| What is needed |
Transcribe each of the entries below exactly, line for line.

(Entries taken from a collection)
_____

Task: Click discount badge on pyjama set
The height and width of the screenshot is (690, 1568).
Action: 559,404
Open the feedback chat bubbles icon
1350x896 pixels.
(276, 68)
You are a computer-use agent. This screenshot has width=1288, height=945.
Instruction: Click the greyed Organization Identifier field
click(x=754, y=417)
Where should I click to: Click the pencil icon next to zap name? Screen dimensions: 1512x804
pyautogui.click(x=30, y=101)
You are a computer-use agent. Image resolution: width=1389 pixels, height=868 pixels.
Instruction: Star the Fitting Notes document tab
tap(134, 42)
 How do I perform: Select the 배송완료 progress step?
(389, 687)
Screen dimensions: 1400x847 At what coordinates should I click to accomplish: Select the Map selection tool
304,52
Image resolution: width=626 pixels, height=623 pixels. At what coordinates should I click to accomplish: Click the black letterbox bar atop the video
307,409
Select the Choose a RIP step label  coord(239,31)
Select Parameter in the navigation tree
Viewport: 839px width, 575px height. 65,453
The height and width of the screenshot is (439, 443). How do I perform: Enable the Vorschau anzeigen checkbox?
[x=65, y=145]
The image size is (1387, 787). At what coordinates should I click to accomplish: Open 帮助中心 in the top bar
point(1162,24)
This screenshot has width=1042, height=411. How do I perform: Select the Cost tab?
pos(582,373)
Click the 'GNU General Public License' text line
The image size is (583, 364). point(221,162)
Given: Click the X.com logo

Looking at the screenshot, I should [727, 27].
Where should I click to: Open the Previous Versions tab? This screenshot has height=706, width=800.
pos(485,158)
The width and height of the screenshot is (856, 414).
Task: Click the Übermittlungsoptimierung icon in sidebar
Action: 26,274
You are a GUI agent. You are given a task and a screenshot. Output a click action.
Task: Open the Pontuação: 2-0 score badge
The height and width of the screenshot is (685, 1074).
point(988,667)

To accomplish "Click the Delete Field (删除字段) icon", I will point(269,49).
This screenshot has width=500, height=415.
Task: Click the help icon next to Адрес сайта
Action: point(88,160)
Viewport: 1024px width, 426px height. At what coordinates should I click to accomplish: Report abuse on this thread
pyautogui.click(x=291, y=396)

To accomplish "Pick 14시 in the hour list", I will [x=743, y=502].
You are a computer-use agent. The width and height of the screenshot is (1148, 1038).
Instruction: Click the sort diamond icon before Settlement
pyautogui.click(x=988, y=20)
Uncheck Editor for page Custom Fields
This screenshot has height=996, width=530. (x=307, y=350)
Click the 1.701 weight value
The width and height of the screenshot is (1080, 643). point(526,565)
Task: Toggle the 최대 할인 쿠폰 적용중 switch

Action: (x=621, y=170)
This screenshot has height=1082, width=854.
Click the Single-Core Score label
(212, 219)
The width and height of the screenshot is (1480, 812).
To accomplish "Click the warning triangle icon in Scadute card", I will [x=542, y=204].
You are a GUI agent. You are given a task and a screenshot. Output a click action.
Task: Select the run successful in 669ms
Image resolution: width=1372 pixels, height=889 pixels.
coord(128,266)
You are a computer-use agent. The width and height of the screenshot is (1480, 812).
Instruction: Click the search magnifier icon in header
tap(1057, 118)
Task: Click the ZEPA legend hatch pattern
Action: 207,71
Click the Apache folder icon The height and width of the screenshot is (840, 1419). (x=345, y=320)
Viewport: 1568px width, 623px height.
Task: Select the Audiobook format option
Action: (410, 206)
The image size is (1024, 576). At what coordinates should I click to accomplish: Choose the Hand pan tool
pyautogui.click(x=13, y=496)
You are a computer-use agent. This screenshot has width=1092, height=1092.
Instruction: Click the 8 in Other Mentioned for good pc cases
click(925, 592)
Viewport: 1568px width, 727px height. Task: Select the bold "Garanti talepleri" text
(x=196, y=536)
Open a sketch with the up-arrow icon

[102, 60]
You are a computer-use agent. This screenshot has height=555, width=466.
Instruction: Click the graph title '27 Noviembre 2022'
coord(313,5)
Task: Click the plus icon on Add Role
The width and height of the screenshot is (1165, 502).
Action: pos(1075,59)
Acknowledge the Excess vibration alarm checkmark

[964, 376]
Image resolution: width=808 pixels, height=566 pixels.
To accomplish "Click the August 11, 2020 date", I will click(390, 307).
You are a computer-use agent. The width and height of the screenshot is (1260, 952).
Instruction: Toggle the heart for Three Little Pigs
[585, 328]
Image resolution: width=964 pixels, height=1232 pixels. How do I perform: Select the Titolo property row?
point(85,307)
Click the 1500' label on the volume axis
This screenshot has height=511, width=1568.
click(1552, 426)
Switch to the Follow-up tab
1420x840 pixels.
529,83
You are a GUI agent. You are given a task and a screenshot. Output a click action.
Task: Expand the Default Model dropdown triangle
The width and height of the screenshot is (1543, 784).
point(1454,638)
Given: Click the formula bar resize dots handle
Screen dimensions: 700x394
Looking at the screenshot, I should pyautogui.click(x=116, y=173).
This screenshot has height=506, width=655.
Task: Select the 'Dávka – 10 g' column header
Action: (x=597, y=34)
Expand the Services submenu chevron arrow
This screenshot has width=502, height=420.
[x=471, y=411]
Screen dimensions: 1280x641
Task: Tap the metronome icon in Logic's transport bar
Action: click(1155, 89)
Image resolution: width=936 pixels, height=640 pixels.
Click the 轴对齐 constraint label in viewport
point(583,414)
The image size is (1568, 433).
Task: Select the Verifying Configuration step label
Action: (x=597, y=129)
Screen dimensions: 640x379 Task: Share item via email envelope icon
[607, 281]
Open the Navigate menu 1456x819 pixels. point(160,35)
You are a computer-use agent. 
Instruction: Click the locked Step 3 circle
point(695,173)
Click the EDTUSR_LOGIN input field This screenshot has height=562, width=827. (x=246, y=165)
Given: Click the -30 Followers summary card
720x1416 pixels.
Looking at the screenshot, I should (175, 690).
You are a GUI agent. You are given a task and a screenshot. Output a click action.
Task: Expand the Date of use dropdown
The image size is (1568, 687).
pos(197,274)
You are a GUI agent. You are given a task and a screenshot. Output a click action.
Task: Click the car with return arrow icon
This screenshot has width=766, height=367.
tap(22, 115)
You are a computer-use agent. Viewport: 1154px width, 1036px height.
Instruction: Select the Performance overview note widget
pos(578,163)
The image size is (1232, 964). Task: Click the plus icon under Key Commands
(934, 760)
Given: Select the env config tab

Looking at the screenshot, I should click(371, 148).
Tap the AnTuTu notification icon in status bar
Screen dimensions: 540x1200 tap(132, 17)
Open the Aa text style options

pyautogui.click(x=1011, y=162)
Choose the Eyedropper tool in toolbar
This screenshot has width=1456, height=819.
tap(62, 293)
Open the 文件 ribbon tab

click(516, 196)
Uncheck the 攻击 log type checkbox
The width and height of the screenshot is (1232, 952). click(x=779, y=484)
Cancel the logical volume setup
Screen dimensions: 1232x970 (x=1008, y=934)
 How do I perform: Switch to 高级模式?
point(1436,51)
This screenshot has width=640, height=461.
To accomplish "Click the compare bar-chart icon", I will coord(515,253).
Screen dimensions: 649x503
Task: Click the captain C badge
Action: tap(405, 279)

_____

| Solution to this problem |
Task: Click discount badge on pyjama set
The height and width of the screenshot is (690, 1568).
Action: 559,404
Open the feedback chat bubbles icon
1350x896 pixels.
(276, 68)
You are a computer-use agent. This screenshot has width=1288, height=945.
Instruction: Click the greyed Organization Identifier field
click(x=754, y=417)
Where should I click to: Click the pencil icon next to zap name? Screen dimensions: 1512x804
pyautogui.click(x=30, y=101)
You are a computer-use agent. Image resolution: width=1389 pixels, height=868 pixels.
Instruction: Star the Fitting Notes document tab
tap(134, 42)
 How do I perform: Select the 배송완료 progress step?
(389, 687)
Screen dimensions: 1400x847 At what coordinates should I click to accomplish: Select the Map selection tool
304,52
Image resolution: width=626 pixels, height=623 pixels. At what coordinates should I click to accomplish: Click the black letterbox bar atop the video
307,409
Select the Choose a RIP step label  coord(239,31)
Select Parameter in the navigation tree
Viewport: 839px width, 575px height. 65,453
The height and width of the screenshot is (439, 443). How do I perform: Enable the Vorschau anzeigen checkbox?
[x=65, y=145]
The image size is (1387, 787). At what coordinates should I click to accomplish: Open 帮助中心 in the top bar
point(1162,24)
This screenshot has width=1042, height=411. How do I perform: Select the Cost tab?
pos(582,373)
Click the 'GNU General Public License' text line
The image size is (583, 364). point(221,162)
Given: Click the X.com logo

Looking at the screenshot, I should [727, 27].
Where should I click to: Open the Previous Versions tab? This screenshot has height=706, width=800.
pos(485,158)
The width and height of the screenshot is (856, 414).
Task: Click the Übermittlungsoptimierung icon in sidebar
Action: 26,274
You are a GUI agent. You are given a task and a screenshot. Output a click action.
Task: Open the Pontuação: 2-0 score badge
The height and width of the screenshot is (685, 1074).
point(988,667)

To accomplish "Click the Delete Field (删除字段) icon", I will point(269,49).
This screenshot has width=500, height=415.
Task: Click the help icon next to Адрес сайта
Action: point(88,160)
Viewport: 1024px width, 426px height. At what coordinates should I click to accomplish: Report abuse on this thread
pyautogui.click(x=291, y=396)

To accomplish "Pick 14시 in the hour list", I will [x=743, y=502].
You are a computer-use agent. The width and height of the screenshot is (1148, 1038).
Instruction: Click the sort diamond icon before Settlement
pyautogui.click(x=988, y=20)
Uncheck Editor for page Custom Fields
This screenshot has height=996, width=530. (x=307, y=350)
Click the 1.701 weight value
The width and height of the screenshot is (1080, 643). point(526,565)
Task: Toggle the 최대 할인 쿠폰 적용중 switch

Action: (x=621, y=170)
This screenshot has height=1082, width=854.
Click the Single-Core Score label
(212, 219)
The width and height of the screenshot is (1480, 812).
To accomplish "Click the warning triangle icon in Scadute card", I will [x=542, y=204].
You are a GUI agent. You are given a task and a screenshot. Output a click action.
Task: Select the run successful in 669ms
Image resolution: width=1372 pixels, height=889 pixels.
coord(128,266)
You are a computer-use agent. The width and height of the screenshot is (1480, 812).
Instruction: Click the search magnifier icon in header
tap(1057, 118)
Task: Click the ZEPA legend hatch pattern
Action: 207,71
Click the Apache folder icon The height and width of the screenshot is (840, 1419). (x=345, y=320)
Viewport: 1568px width, 623px height.
Task: Select the Audiobook format option
Action: (410, 206)
The image size is (1024, 576). At what coordinates should I click to accomplish: Choose the Hand pan tool
pyautogui.click(x=13, y=496)
You are a computer-use agent. This screenshot has width=1092, height=1092.
Instruction: Click the 8 in Other Mentioned for good pc cases
click(925, 592)
Viewport: 1568px width, 727px height. Task: Select the bold "Garanti talepleri" text
(x=196, y=536)
Open a sketch with the up-arrow icon

[102, 60]
You are a computer-use agent. This screenshot has height=555, width=466.
Instruction: Click the graph title '27 Noviembre 2022'
coord(313,5)
Task: Click the plus icon on Add Role
The width and height of the screenshot is (1165, 502).
Action: pos(1075,59)
Acknowledge the Excess vibration alarm checkmark

[964, 376]
Image resolution: width=808 pixels, height=566 pixels.
To accomplish "Click the August 11, 2020 date", I will click(390, 307).
You are a computer-use agent. The width and height of the screenshot is (1260, 952).
Instruction: Toggle the heart for Three Little Pigs
[585, 328]
Image resolution: width=964 pixels, height=1232 pixels. How do I perform: Select the Titolo property row?
point(85,307)
Click the 1500' label on the volume axis
This screenshot has height=511, width=1568.
click(1552, 426)
Switch to the Follow-up tab
1420x840 pixels.
529,83
You are a GUI agent. You are given a task and a screenshot. Output a click action.
Task: Expand the Default Model dropdown triangle
The width and height of the screenshot is (1543, 784).
point(1454,638)
Given: Click the formula bar resize dots handle
Screen dimensions: 700x394
Looking at the screenshot, I should pyautogui.click(x=116, y=173).
This screenshot has height=506, width=655.
Task: Select the 'Dávka – 10 g' column header
Action: (x=597, y=34)
Expand the Services submenu chevron arrow
This screenshot has width=502, height=420.
[x=471, y=411]
Screen dimensions: 1280x641
Task: Tap the metronome icon in Logic's transport bar
Action: click(1155, 89)
Image resolution: width=936 pixels, height=640 pixels.
Click the 轴对齐 constraint label in viewport
point(583,414)
The image size is (1568, 433).
Task: Select the Verifying Configuration step label
Action: (x=597, y=129)
Screen dimensions: 640x379 Task: Share item via email envelope icon
[607, 281]
Open the Navigate menu 1456x819 pixels. point(160,35)
You are a computer-use agent. 
Instruction: Click the locked Step 3 circle
point(695,173)
Click the EDTUSR_LOGIN input field This screenshot has height=562, width=827. (x=246, y=165)
Given: Click the -30 Followers summary card
720x1416 pixels.
Looking at the screenshot, I should (175, 690).
You are a GUI agent. You are given a task and a screenshot. Output a click action.
Task: Expand the Date of use dropdown
The image size is (1568, 687).
pos(197,274)
You are a GUI agent. You are given a task and a screenshot. Output a click action.
Task: Click the car with return arrow icon
This screenshot has width=766, height=367.
tap(22, 115)
You are a computer-use agent. Viewport: 1154px width, 1036px height.
Instruction: Select the Performance overview note widget
pos(578,163)
The image size is (1232, 964). Task: Click the plus icon under Key Commands
(934, 760)
Given: Select the env config tab

Looking at the screenshot, I should click(371, 148).
Tap the AnTuTu notification icon in status bar
Screen dimensions: 540x1200 tap(132, 17)
Open the Aa text style options

pyautogui.click(x=1011, y=162)
Choose the Eyedropper tool in toolbar
This screenshot has width=1456, height=819.
tap(62, 293)
Open the 文件 ribbon tab

click(516, 196)
Uncheck the 攻击 log type checkbox
The width and height of the screenshot is (1232, 952). click(x=779, y=484)
Cancel the logical volume setup
Screen dimensions: 1232x970 (x=1008, y=934)
 How do I perform: Switch to 高级模式?
point(1436,51)
This screenshot has width=640, height=461.
To accomplish "Click the compare bar-chart icon", I will coord(515,253).
Screen dimensions: 649x503
Task: Click the captain C badge
Action: tap(405, 279)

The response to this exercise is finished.